-- TEXT SECTION follows --
Gene expression levels are determined by the transcription rate of each gene and the decay rate of the resulting mRNA. The balance between these two processes can be altered in response to physiologic conditions, developmental signals, or disease states. Regulation of mRNA decay is particularly important in the nervous system, where the unique structure of neurons requires mRNAs to be selectively stabilized in axon terminals, far from their site of synthesis, and the generation of cellular diversity by neural progenitors requires the programmed decay of mRNAs that regulate proliferation or differentiation. Defective regulation of mRNA decay has been implicated in several human neurological disorders, including Alzheimer's disease and amyotrophic lateral sclerosis. To completely understand the role of mRNA decay in neural development and disease, it will be useful to construct mRNA decay regulatory networks that contain the following information: genome-wide mRNA decay rates in specific cell types under defined conditions, the regulatory proteins that target specific mRNAs for decay, and the mRNA sequence elements that confer coordinate programs of decay. To identify the components of such a network, it is necessary to measure mRNA decay in specific cell types, on a genome-wide scale, under in vivo conditions. Such experiments have historically been difficult, if not impossible, to perform. This project uses a novel technique, known as "TU-tagging", that allows mRNA decay measurements from specific cell types under in vivo conditions. We have recently developed this technique in the model organism, Drosophila melanogaster, and are now well poised to use TU-tagging to identify mRNA decay regulatory networks in the Drosophila nervous system.
-- TEXT SECTION concluded --
-- THE DATA follows --
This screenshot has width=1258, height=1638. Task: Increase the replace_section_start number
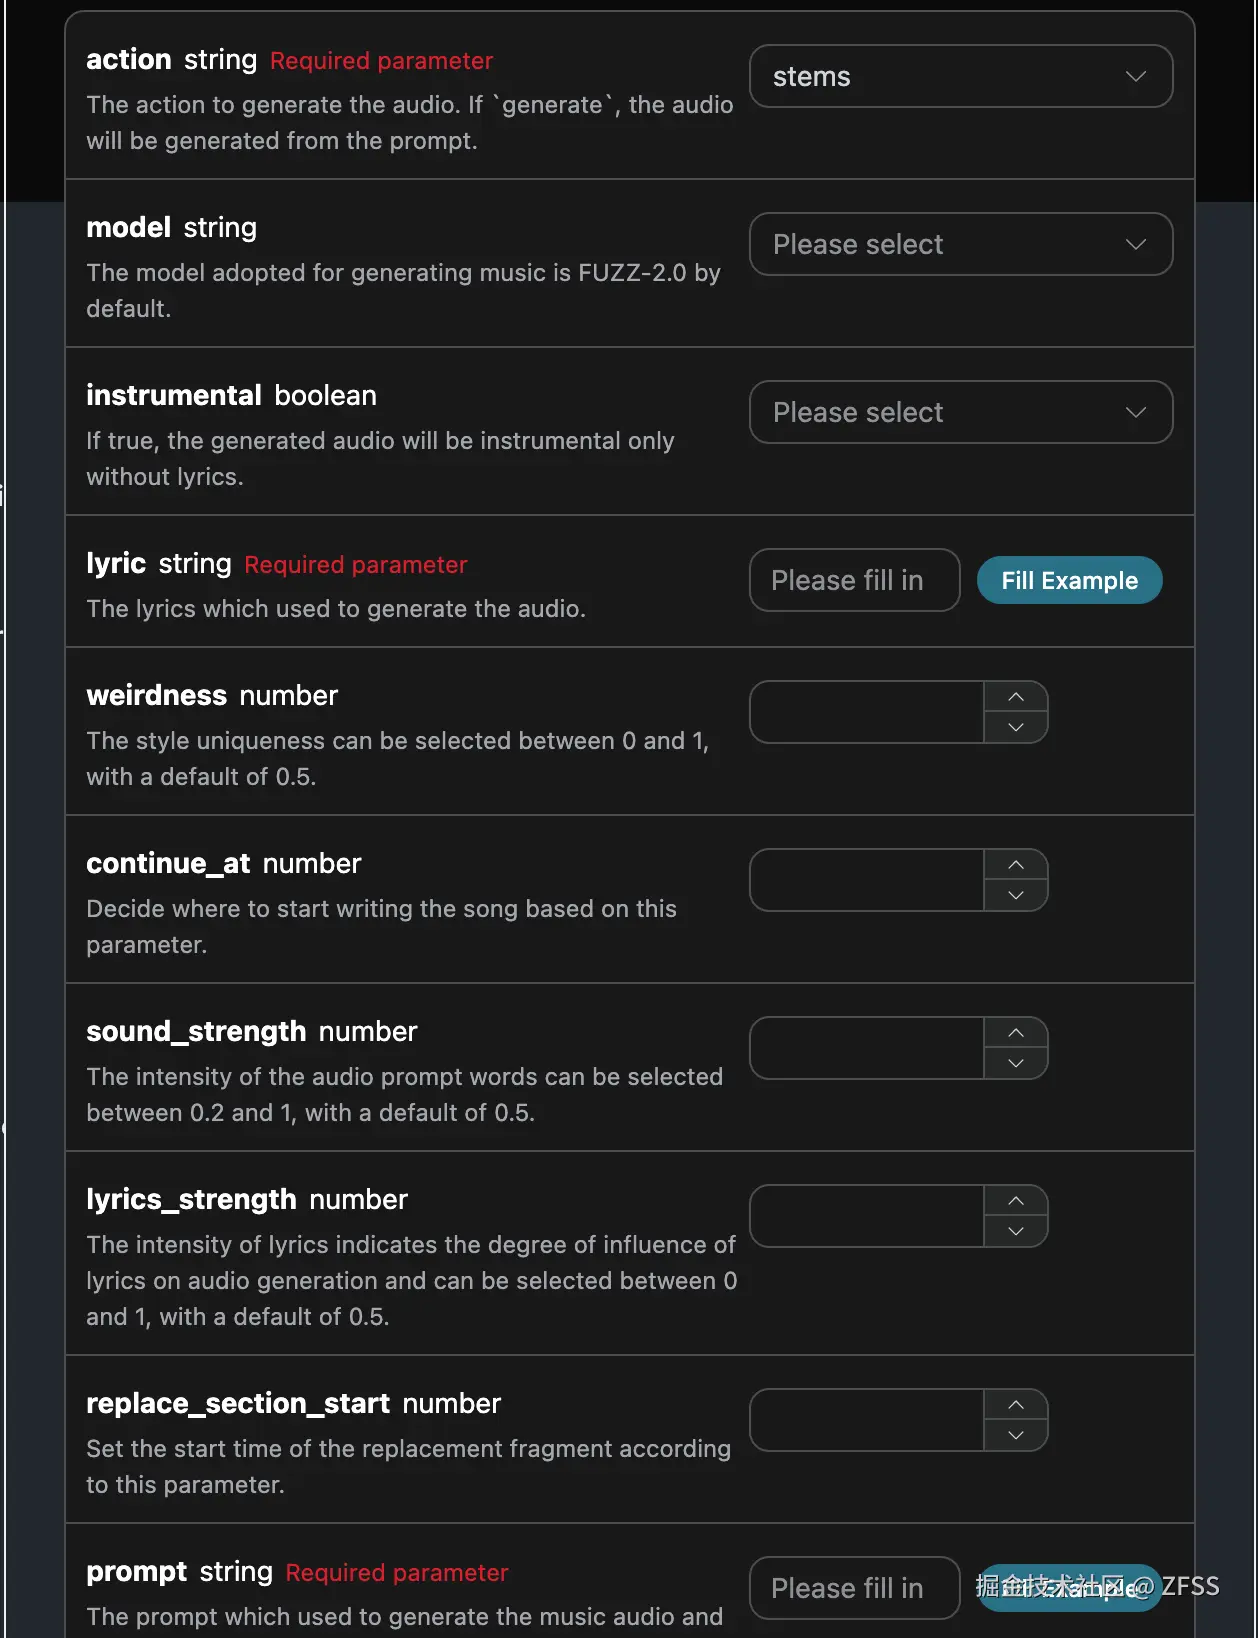(x=1016, y=1405)
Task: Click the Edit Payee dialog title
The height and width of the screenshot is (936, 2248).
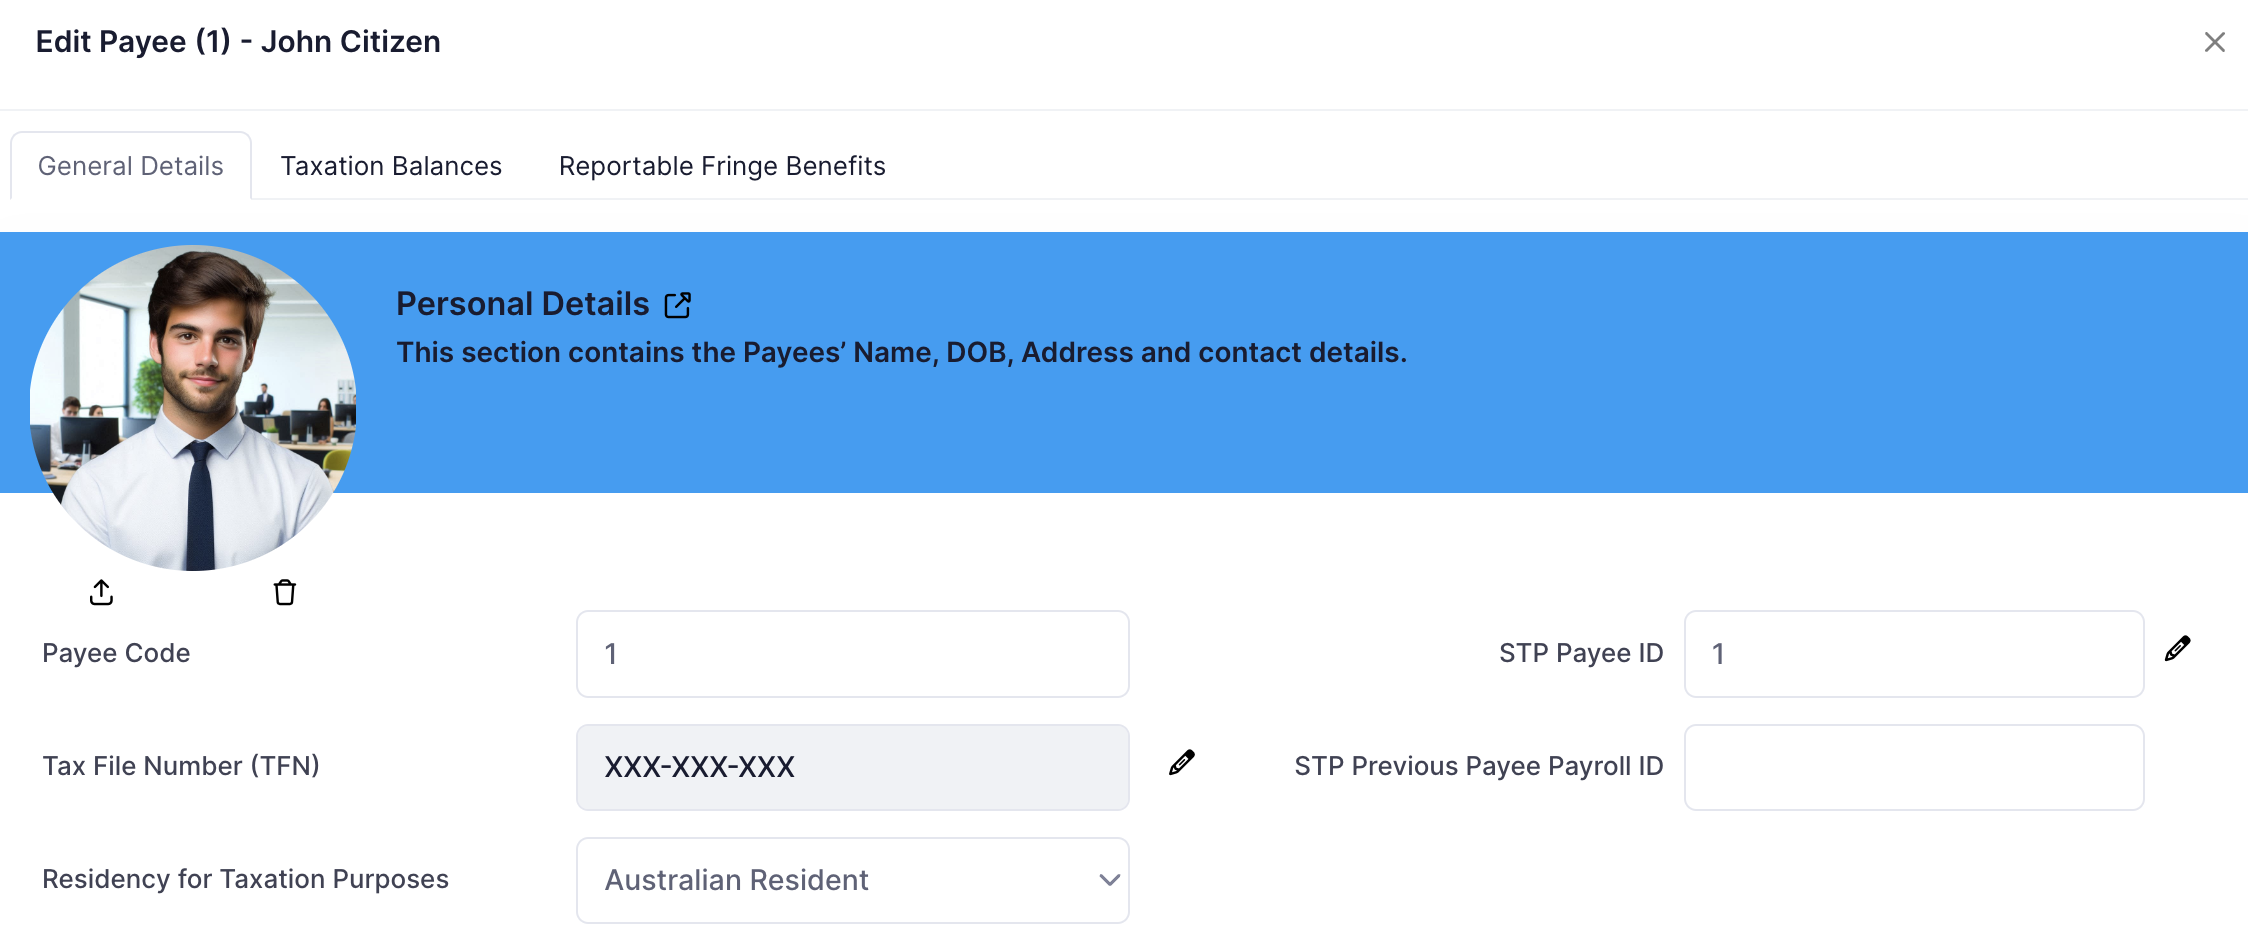Action: 238,42
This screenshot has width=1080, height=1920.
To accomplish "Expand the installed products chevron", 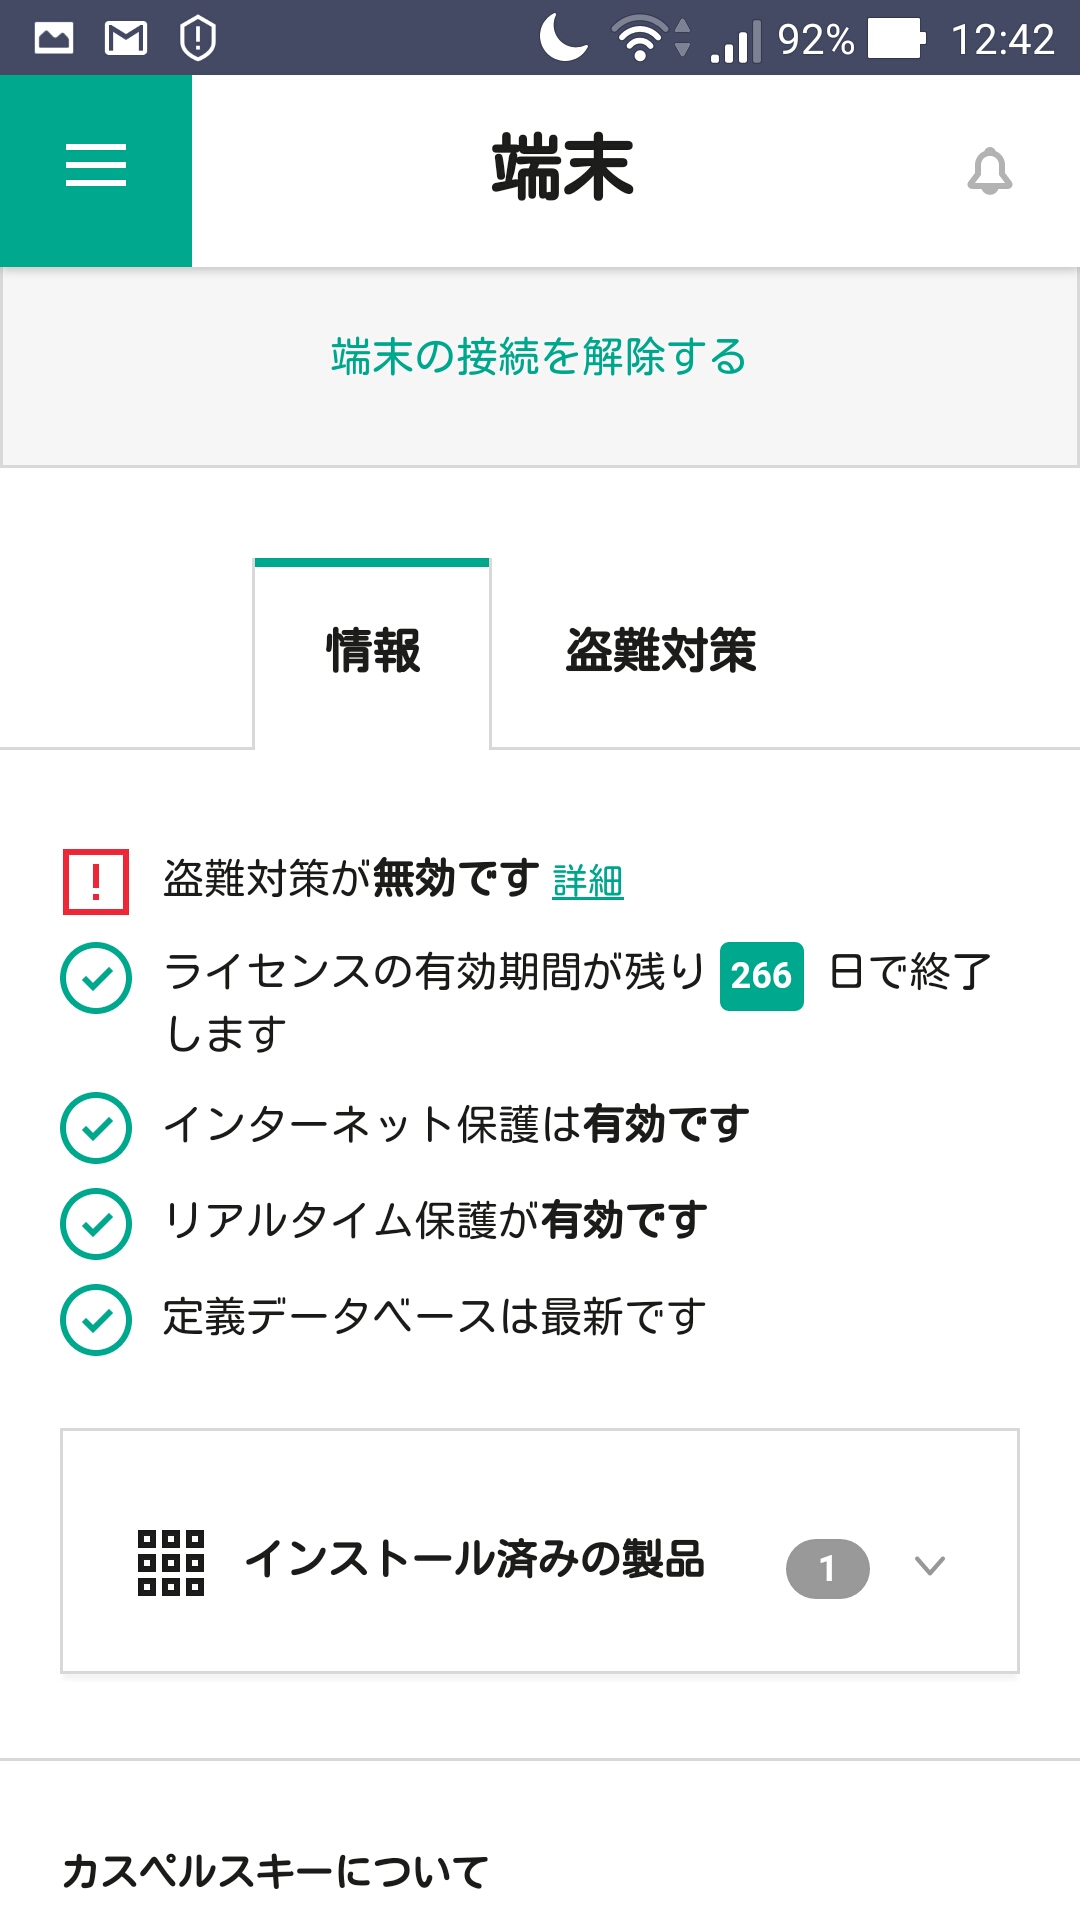I will click(x=930, y=1566).

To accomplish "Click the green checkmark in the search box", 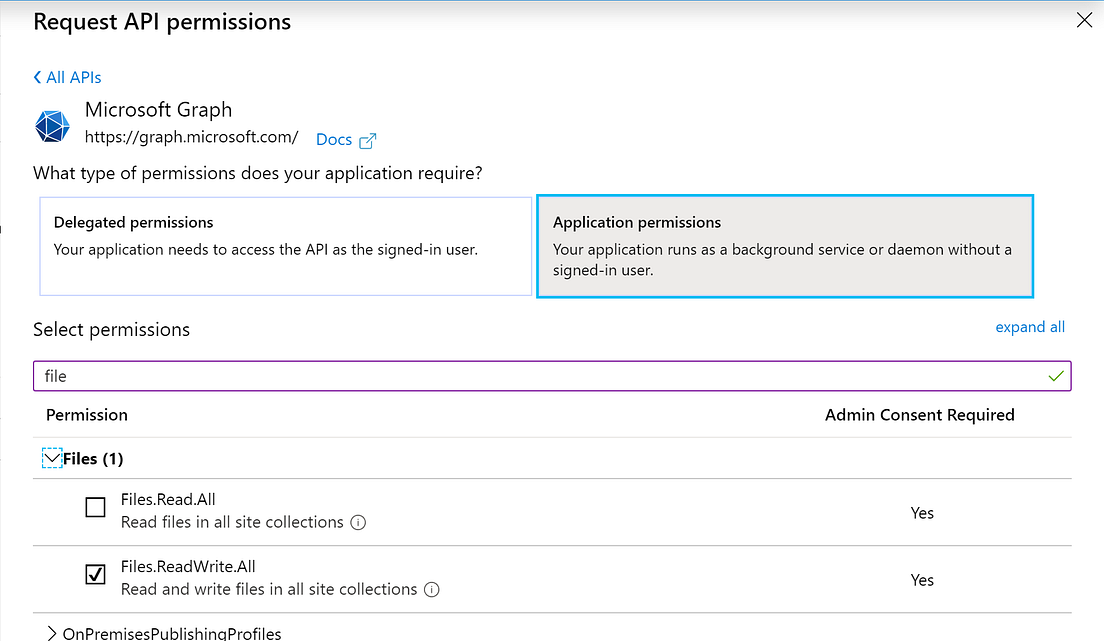I will tap(1056, 375).
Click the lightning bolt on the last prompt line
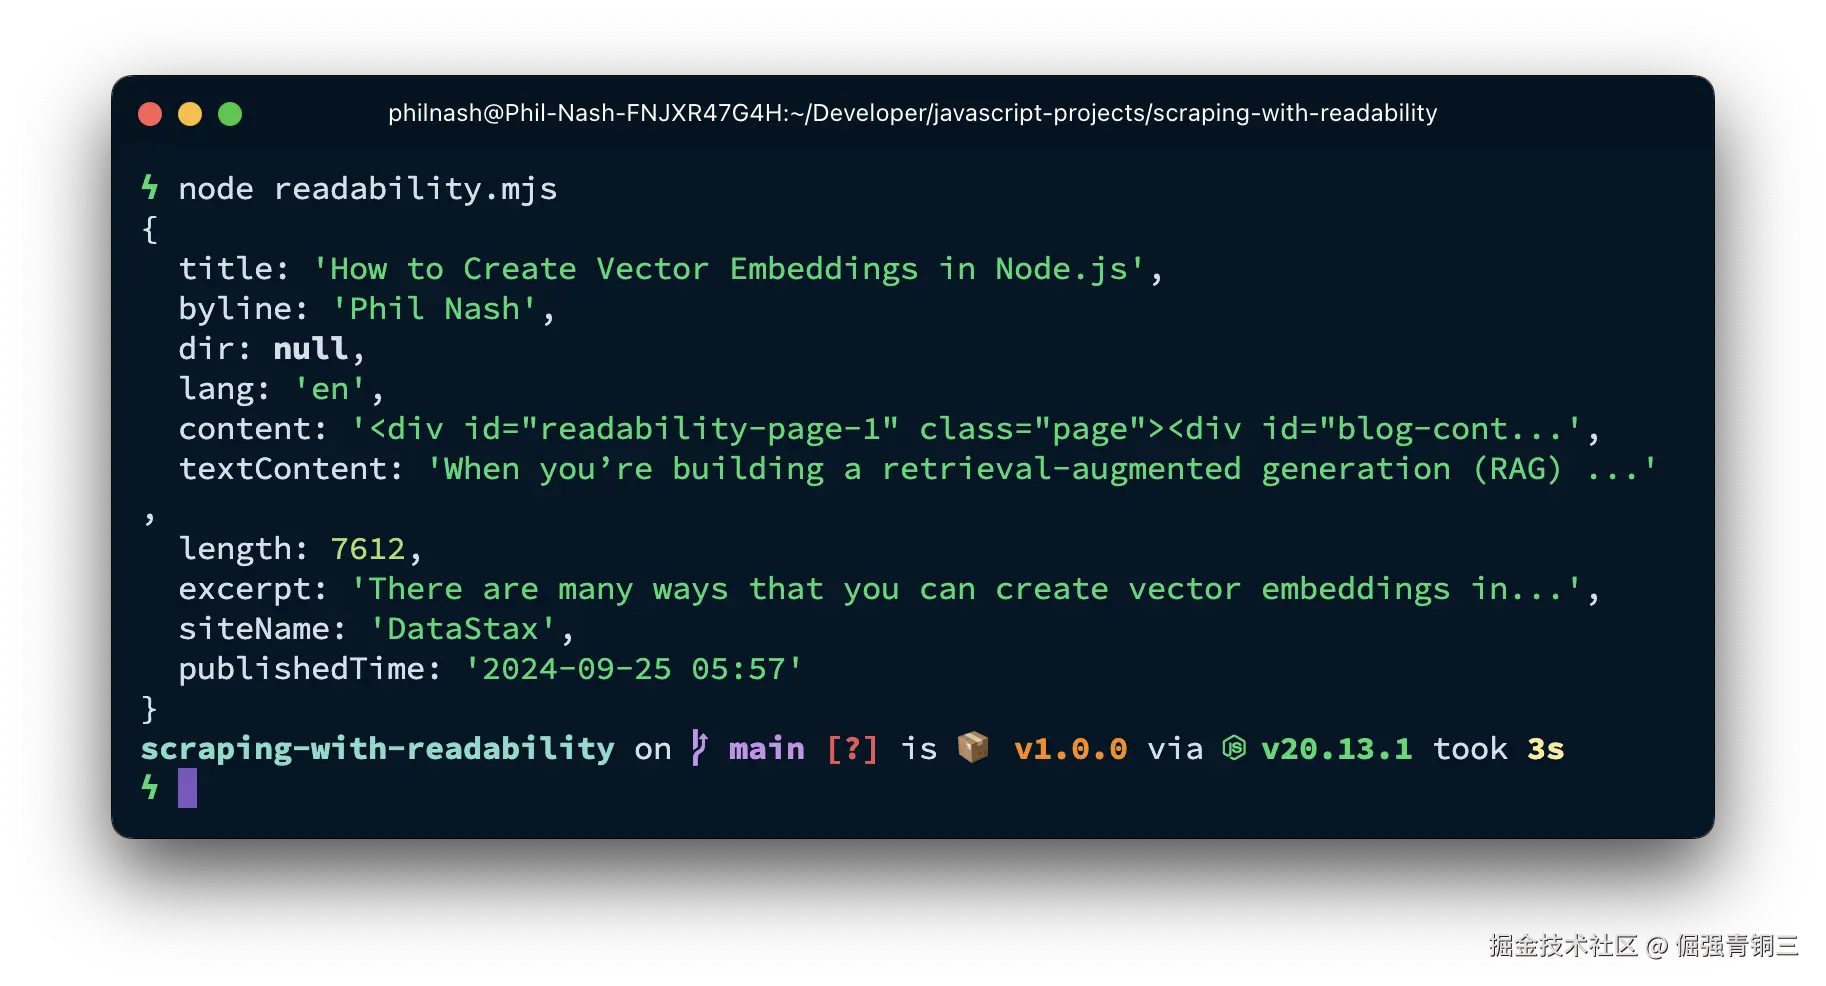 click(x=150, y=788)
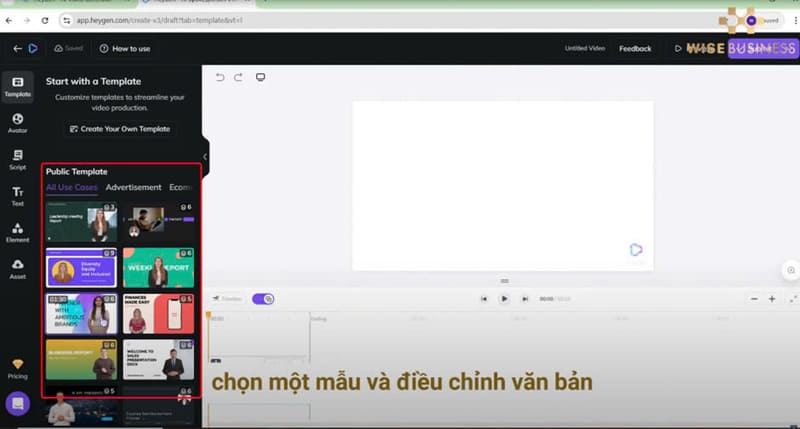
-- THE DATA concluded --
### WHAT IS EXPECTED:
Please decide whether each statement agrees with the text on mRNA decay above. Answer yes or no for each and quote the deciding words of the text. 1. The TU-tagging technique was developed in Drosophila melanogaster. 2. Measuring mRNA decay in specific cell types under in vivo conditions has usually been easy to do. 3. Defective regulation of mRNA decay has been implicated in Alzheimer's disease.

### ANSWER SPACE:
1. Yes: "We have recently developed this technique in the model organism, Drosophila melanogaster"
2. No: "Such experiments have historically been difficult, if not impossible, to perform."
3. Yes: "Defective regulation of mRNA decay has been implicated in several human neurological disorders, including Alzheimer's disease and amyotrophic lateral sclerosis."